Steve Satullo talks about films, video, and media worth talking about. (Use search box at upper left to find films, directors, or performers.)
Monday, February 20, 2006
The Truman Show
Upon reconsideration I had a rather lukewarm response to this prescient but pallid pastel parable of our mediated future. Certainly it skewers the medium of reality tv before it really got started, but by now Charlie Kauffman and Spike Jonze have raised the bar on mindblowing, so this quirky script from Andrew Niccol with placid direction from Peter Weir does not seem all that surprising in retrospect. The creation of the artificial world of Seahaven out of the artificial world of Disney’s made-up town of Celebration is very well done, and keeps your mind spinning between what is real and what is fake.

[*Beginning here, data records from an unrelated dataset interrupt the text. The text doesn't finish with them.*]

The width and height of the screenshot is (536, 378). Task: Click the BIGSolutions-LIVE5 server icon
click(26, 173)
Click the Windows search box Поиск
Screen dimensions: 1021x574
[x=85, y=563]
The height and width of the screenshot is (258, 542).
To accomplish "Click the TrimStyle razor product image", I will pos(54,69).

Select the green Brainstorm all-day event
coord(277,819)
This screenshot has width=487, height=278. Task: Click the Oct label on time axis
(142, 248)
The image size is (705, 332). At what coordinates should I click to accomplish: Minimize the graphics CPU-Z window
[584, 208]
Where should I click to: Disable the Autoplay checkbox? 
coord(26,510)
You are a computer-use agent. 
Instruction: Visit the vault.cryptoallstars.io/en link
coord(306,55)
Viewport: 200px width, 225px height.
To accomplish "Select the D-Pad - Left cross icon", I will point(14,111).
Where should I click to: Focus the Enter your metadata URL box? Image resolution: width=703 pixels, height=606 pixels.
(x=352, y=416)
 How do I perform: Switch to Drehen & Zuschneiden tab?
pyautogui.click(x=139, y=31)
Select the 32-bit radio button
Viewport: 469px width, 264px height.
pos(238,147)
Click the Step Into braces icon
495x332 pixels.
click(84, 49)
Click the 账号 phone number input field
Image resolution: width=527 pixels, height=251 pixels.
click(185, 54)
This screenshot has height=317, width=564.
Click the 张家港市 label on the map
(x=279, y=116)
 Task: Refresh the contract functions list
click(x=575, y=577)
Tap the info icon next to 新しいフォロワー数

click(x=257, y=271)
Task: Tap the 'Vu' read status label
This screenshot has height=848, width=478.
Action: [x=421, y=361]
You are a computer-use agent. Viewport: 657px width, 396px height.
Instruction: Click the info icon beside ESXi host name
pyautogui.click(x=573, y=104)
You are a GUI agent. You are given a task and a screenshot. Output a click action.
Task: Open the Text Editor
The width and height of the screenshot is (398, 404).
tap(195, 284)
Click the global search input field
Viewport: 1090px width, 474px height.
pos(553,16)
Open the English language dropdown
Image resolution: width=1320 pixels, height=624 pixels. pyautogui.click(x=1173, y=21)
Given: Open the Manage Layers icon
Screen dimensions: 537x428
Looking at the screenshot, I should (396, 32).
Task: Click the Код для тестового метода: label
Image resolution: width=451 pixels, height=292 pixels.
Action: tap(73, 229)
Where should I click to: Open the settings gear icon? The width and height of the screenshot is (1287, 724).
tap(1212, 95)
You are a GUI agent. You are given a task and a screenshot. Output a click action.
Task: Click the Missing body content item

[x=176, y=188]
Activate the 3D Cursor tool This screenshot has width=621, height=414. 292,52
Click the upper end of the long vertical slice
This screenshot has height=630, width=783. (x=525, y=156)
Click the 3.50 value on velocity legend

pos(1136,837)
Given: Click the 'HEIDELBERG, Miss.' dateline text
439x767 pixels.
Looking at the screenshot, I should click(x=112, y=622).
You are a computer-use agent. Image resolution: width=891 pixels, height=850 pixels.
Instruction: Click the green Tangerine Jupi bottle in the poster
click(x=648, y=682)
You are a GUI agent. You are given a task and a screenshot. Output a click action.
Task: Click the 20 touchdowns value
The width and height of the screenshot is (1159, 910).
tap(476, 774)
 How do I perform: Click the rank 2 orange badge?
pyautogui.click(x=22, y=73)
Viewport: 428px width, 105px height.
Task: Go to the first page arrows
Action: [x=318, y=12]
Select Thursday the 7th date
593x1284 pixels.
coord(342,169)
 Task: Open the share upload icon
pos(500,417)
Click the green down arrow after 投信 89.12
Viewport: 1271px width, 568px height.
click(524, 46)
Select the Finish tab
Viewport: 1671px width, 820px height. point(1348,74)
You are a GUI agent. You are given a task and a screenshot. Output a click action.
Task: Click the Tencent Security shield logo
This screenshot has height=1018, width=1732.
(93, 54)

Jim Carrey goes beyond mugging but not so far as involving or enlightening performance, as the real person whose whole life has been created for a real-time tv soap opera master-minded by Ed Harris, the God-like director whom he gives a human dimension. Future indie icons such as Paul Giammati and Laura Linney put in an appearance, and while the latter is perfectly plastic as Truman’s pretend wife, that’s not exactly what you want from an actress who exudes warmth and humanity, even when playing a monster like the mother in The Squid and the Whale. Natascha McElhone is wasted as the figurehead of freedom and escape into reality, but is indicative of the quality that went into this production. So by all means see this film if you missed it, but don’t bother revisiting it as a presumptive classic. The set-up raises a lot of interesting questions, but the film changes the channel without really answering them. That might be a virtue in some respects, but left me slightly unsatisfied in this case. (1998, dvd, r.) *7* (MC-90, RT-96.)